Source material below:
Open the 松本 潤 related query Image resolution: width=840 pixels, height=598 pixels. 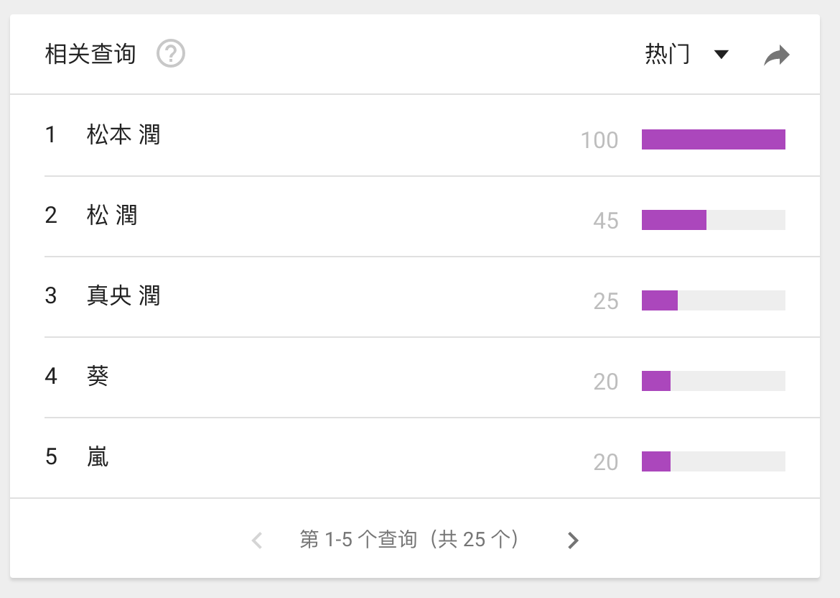[123, 135]
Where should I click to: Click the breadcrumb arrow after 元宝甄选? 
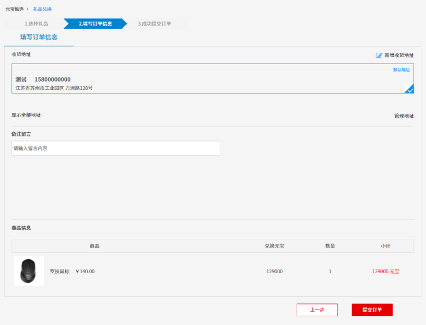(27, 9)
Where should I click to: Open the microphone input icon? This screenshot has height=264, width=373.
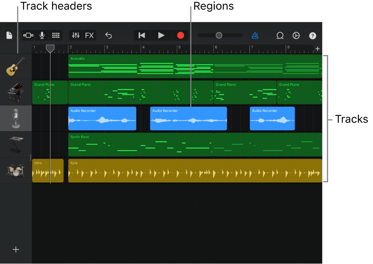pyautogui.click(x=42, y=35)
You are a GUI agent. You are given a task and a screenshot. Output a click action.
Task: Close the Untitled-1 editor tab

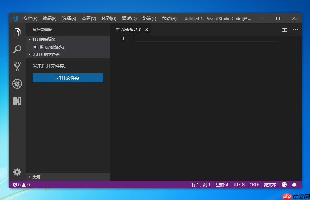[x=146, y=30]
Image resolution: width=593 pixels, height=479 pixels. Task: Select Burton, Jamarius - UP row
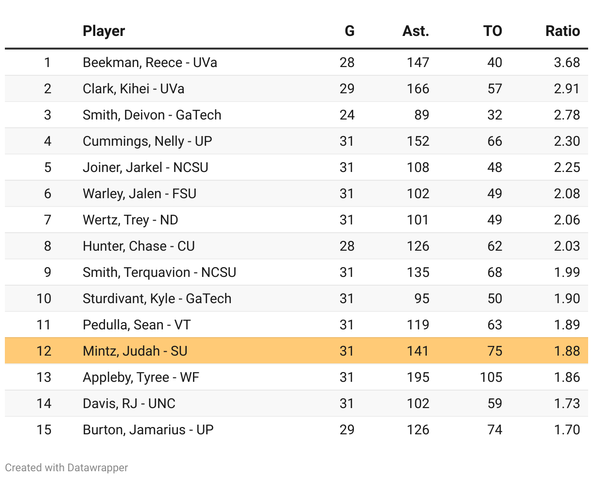(x=148, y=430)
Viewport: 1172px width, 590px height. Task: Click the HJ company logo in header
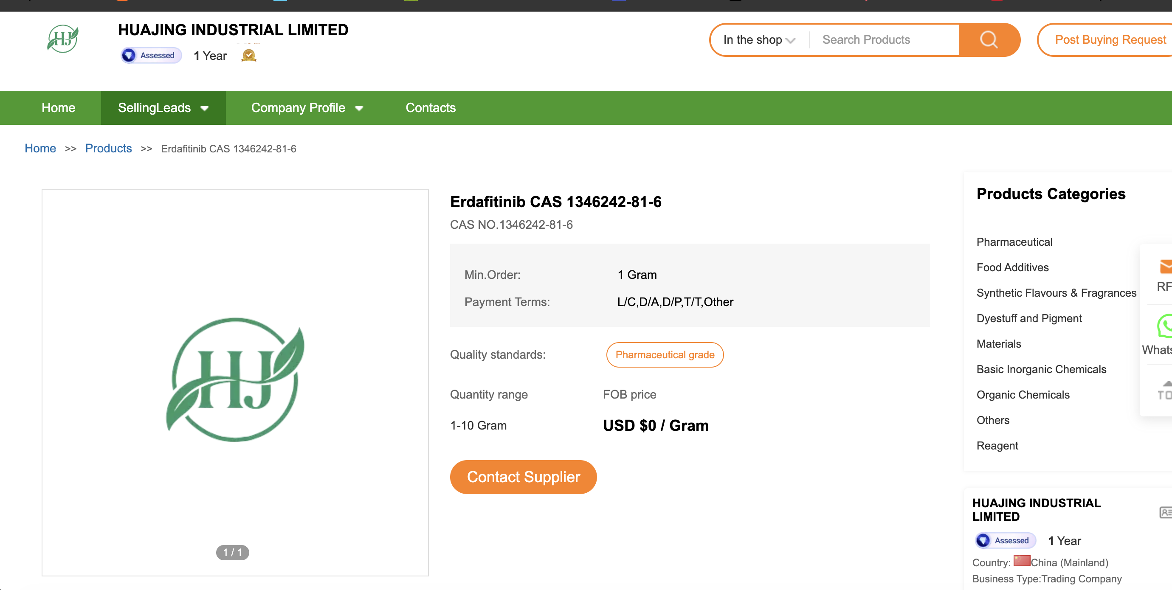[63, 39]
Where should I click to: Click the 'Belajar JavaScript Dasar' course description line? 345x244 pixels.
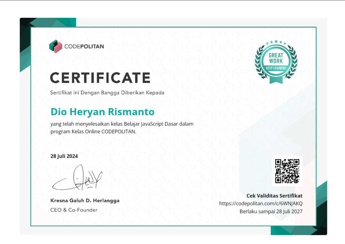pos(122,124)
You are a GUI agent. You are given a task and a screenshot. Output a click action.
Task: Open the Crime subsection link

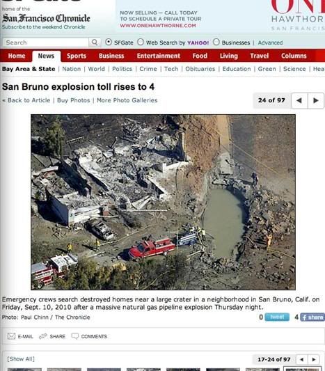point(148,69)
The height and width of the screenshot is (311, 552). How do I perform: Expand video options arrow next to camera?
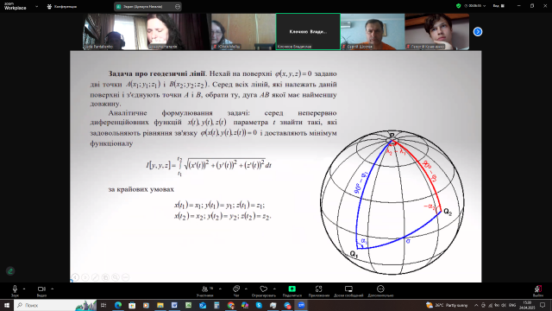coord(52,289)
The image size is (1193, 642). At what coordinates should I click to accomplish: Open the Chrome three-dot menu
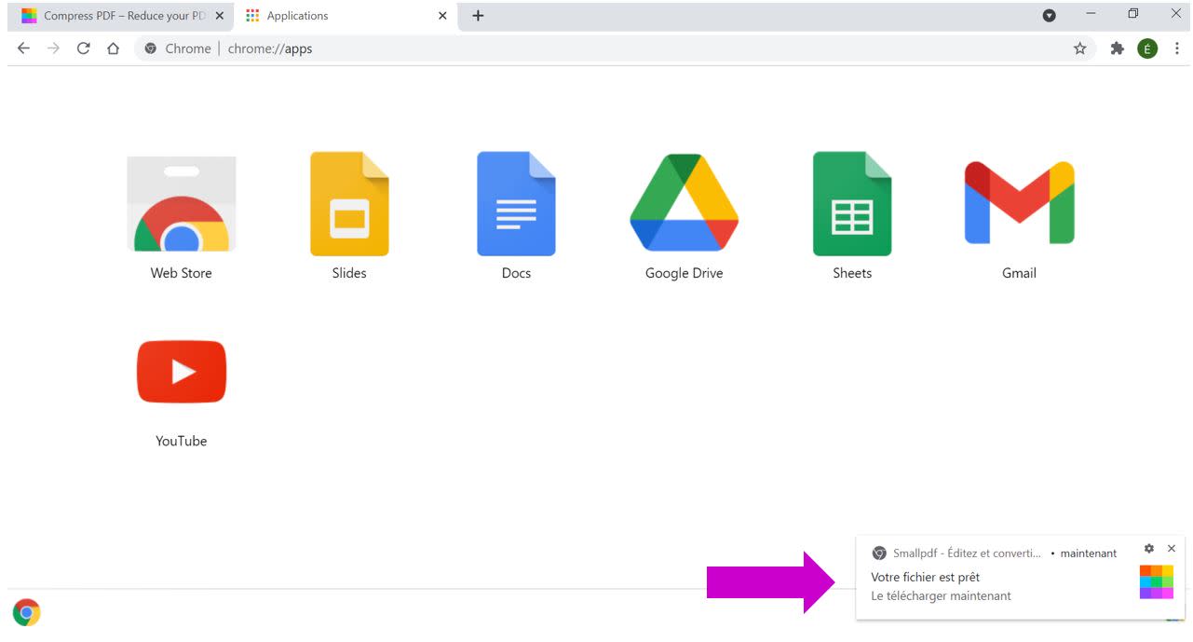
End of Source material.
_Task requirements_.
Reproduce, exactly and without pictures, the lines above from the one containing "Where should I click to: Click the 'Belajar" through the last line of the material, both ends included, and nothing more.

_Completed exercise_.
Where should I click to: Click the 'Belajar JavaScript Dasar' course description line? 345x244 pixels.
pos(122,124)
You are a GUI agent. You are given a task and a screenshot. Output a click action.
Task: Open the Crime subsection link

point(148,69)
The height and width of the screenshot is (311, 552). How do I perform: Expand video options arrow next to camera?
coord(52,289)
The image size is (1193, 642). At what coordinates should I click to accomplish: Open the Chrome three-dot menu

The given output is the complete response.